===== RECORDS FOR THE TASK =====

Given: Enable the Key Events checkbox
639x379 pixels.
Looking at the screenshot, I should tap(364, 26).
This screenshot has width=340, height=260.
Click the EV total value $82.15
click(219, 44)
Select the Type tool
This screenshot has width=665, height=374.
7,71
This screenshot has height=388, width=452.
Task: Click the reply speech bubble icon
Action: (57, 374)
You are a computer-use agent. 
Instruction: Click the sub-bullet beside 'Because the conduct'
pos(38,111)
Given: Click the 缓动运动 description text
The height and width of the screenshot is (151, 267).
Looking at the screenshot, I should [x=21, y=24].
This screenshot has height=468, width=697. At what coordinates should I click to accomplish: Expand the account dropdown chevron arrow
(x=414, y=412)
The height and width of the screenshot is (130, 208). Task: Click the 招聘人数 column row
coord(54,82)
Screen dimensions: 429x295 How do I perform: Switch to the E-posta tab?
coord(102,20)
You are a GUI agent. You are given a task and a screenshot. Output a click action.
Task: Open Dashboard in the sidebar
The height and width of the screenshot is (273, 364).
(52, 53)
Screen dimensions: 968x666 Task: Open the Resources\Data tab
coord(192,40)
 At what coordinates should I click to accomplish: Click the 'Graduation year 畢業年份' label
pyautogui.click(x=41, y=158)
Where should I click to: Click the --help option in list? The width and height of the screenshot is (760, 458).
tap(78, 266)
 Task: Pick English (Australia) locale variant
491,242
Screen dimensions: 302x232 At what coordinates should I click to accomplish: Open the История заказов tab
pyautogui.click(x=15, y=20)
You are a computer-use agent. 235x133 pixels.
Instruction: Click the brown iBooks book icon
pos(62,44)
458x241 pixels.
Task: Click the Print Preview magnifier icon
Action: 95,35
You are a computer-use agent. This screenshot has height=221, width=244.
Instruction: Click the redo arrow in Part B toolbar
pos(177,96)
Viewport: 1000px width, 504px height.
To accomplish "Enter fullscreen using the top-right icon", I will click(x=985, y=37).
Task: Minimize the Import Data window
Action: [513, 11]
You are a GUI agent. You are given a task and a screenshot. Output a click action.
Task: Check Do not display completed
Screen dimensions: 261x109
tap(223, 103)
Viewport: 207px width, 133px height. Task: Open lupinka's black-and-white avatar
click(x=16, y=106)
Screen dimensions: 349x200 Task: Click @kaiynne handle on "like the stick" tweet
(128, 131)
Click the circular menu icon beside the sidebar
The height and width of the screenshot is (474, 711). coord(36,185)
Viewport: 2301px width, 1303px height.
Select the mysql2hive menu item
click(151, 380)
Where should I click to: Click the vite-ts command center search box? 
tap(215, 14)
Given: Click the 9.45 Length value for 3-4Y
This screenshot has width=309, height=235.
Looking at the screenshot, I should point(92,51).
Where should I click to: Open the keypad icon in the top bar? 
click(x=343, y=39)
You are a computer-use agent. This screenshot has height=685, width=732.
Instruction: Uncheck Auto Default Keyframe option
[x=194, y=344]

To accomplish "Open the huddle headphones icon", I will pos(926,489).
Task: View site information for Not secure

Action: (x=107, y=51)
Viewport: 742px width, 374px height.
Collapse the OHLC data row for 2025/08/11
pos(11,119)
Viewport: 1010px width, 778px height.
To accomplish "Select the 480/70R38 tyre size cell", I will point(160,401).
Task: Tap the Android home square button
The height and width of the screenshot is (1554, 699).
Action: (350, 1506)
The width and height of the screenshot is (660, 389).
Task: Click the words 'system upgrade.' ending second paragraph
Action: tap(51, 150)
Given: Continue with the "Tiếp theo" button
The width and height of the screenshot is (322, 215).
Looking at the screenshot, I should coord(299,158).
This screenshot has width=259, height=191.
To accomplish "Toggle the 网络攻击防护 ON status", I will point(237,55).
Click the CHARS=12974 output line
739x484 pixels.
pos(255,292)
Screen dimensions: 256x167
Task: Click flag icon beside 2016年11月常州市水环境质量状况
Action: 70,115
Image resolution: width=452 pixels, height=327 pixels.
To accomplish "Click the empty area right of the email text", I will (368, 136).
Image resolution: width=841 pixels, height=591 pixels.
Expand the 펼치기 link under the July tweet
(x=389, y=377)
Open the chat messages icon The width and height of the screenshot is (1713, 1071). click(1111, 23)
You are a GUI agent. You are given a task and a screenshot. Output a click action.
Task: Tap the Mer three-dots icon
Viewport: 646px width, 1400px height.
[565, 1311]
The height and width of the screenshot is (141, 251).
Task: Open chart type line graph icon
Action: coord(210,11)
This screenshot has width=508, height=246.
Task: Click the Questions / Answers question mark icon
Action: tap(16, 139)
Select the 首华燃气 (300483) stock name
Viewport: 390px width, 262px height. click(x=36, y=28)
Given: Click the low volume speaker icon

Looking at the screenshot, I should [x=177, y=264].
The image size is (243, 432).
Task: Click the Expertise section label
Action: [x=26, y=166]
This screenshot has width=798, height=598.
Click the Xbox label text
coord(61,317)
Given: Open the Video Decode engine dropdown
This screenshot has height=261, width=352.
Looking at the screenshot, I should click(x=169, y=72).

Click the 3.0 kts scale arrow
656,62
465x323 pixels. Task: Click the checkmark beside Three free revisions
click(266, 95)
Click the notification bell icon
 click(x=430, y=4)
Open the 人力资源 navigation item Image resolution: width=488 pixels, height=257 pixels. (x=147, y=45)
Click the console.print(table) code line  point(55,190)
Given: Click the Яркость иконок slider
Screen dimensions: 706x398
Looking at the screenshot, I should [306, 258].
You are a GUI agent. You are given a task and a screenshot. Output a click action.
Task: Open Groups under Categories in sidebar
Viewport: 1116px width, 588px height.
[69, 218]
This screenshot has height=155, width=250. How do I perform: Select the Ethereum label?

=====

◆ WHAT YOU ARE ASKED TO DO
Once more, write out the records in full, exactly as they appear.

◆ SOLUTION FOR THIS EXERCISE
Given: Enable the Key Events checkbox
639x379 pixels.
Looking at the screenshot, I should tap(364, 26).
This screenshot has width=340, height=260.
Click the EV total value $82.15
click(219, 44)
Select the Type tool
This screenshot has width=665, height=374.
7,71
This screenshot has height=388, width=452.
Task: Click the reply speech bubble icon
Action: (57, 374)
You are a computer-use agent. 
Instruction: Click the sub-bullet beside 'Because the conduct'
pos(38,111)
Given: Click the 缓动运动 description text
The height and width of the screenshot is (151, 267).
Looking at the screenshot, I should [x=21, y=24].
This screenshot has height=468, width=697. At what coordinates should I click to accomplish: Expand the account dropdown chevron arrow
(x=414, y=412)
The height and width of the screenshot is (130, 208). Task: Click the 招聘人数 column row
coord(54,82)
Screen dimensions: 429x295 How do I perform: Switch to the E-posta tab?
coord(102,20)
You are a GUI agent. You are given a task and a screenshot. Output a click action.
Task: Open Dashboard in the sidebar
The height and width of the screenshot is (273, 364).
(52, 53)
Screen dimensions: 968x666 Task: Open the Resources\Data tab
coord(192,40)
 At what coordinates should I click to accomplish: Click the 'Graduation year 畢業年份' label
pyautogui.click(x=41, y=158)
Where should I click to: Click the --help option in list? The width and height of the screenshot is (760, 458).
tap(78, 266)
 Task: Pick English (Australia) locale variant
491,242
Screen dimensions: 302x232 At what coordinates should I click to accomplish: Open the История заказов tab
pyautogui.click(x=15, y=20)
You are a computer-use agent. 235x133 pixels.
Instruction: Click the brown iBooks book icon
pos(62,44)
458x241 pixels.
Task: Click the Print Preview magnifier icon
Action: 95,35
You are a computer-use agent. This screenshot has height=221, width=244.
Instruction: Click the redo arrow in Part B toolbar
pos(177,96)
Viewport: 1000px width, 504px height.
To accomplish "Enter fullscreen using the top-right icon", I will click(x=985, y=37).
Task: Minimize the Import Data window
Action: [513, 11]
You are a GUI agent. You are given a task and a screenshot. Output a click action.
Task: Check Do not display completed
Screen dimensions: 261x109
tap(223, 103)
Viewport: 207px width, 133px height. Task: Open lupinka's black-and-white avatar
click(x=16, y=106)
Screen dimensions: 349x200 Task: Click @kaiynne handle on "like the stick" tweet
(128, 131)
Click the circular menu icon beside the sidebar
The height and width of the screenshot is (474, 711). coord(36,185)
Viewport: 2301px width, 1303px height.
Select the mysql2hive menu item
click(151, 380)
Where should I click to: Click the vite-ts command center search box? 
tap(215, 14)
Given: Click the 9.45 Length value for 3-4Y
This screenshot has width=309, height=235.
Looking at the screenshot, I should point(92,51).
Where should I click to: Open the keypad icon in the top bar? 
click(x=343, y=39)
You are a computer-use agent. This screenshot has height=685, width=732.
Instruction: Uncheck Auto Default Keyframe option
[x=194, y=344]

To accomplish "Open the huddle headphones icon", I will pos(926,489).
Task: View site information for Not secure

Action: (x=107, y=51)
Viewport: 742px width, 374px height.
Collapse the OHLC data row for 2025/08/11
pos(11,119)
Viewport: 1010px width, 778px height.
To accomplish "Select the 480/70R38 tyre size cell", I will point(160,401).
Task: Tap the Android home square button
The height and width of the screenshot is (1554, 699).
Action: (350, 1506)
The width and height of the screenshot is (660, 389).
Task: Click the words 'system upgrade.' ending second paragraph
Action: tap(51, 150)
Given: Continue with the "Tiếp theo" button
The width and height of the screenshot is (322, 215).
Looking at the screenshot, I should coord(299,158).
This screenshot has width=259, height=191.
To accomplish "Toggle the 网络攻击防护 ON status", I will point(237,55).
Click the CHARS=12974 output line
739x484 pixels.
pos(255,292)
Screen dimensions: 256x167
Task: Click flag icon beside 2016年11月常州市水环境质量状况
Action: 70,115
Image resolution: width=452 pixels, height=327 pixels.
To accomplish "Click the empty area right of the email text", I will (368, 136).
Image resolution: width=841 pixels, height=591 pixels.
Expand the 펼치기 link under the July tweet
(x=389, y=377)
Open the chat messages icon The width and height of the screenshot is (1713, 1071). click(1111, 23)
You are a GUI agent. You are given a task and a screenshot. Output a click action.
Task: Tap the Mer three-dots icon
Viewport: 646px width, 1400px height.
[565, 1311]
The height and width of the screenshot is (141, 251).
Task: Open chart type line graph icon
Action: coord(210,11)
This screenshot has width=508, height=246.
Task: Click the Questions / Answers question mark icon
Action: tap(16, 139)
Select the 首华燃气 (300483) stock name
Viewport: 390px width, 262px height. click(x=36, y=28)
Given: Click the low volume speaker icon

Looking at the screenshot, I should [x=177, y=264].
The image size is (243, 432).
Task: Click the Expertise section label
Action: [x=26, y=166]
This screenshot has width=798, height=598.
Click the Xbox label text
coord(61,317)
Given: Open the Video Decode engine dropdown
This screenshot has height=261, width=352.
Looking at the screenshot, I should click(x=169, y=72).

Click the 3.0 kts scale arrow
656,62
465x323 pixels. Task: Click the checkmark beside Three free revisions
click(266, 95)
Click the notification bell icon
 click(x=430, y=4)
Open the 人力资源 navigation item Image resolution: width=488 pixels, height=257 pixels. (x=147, y=45)
Click the console.print(table) code line  point(55,190)
Given: Click the Яркость иконок slider
Screen dimensions: 706x398
Looking at the screenshot, I should [306, 258].
You are a GUI agent. You are given a task and a screenshot. Output a click action.
Task: Open Groups under Categories in sidebar
Viewport: 1116px width, 588px height.
[69, 218]
This screenshot has height=155, width=250. How do I perform: Select the Ethereum label?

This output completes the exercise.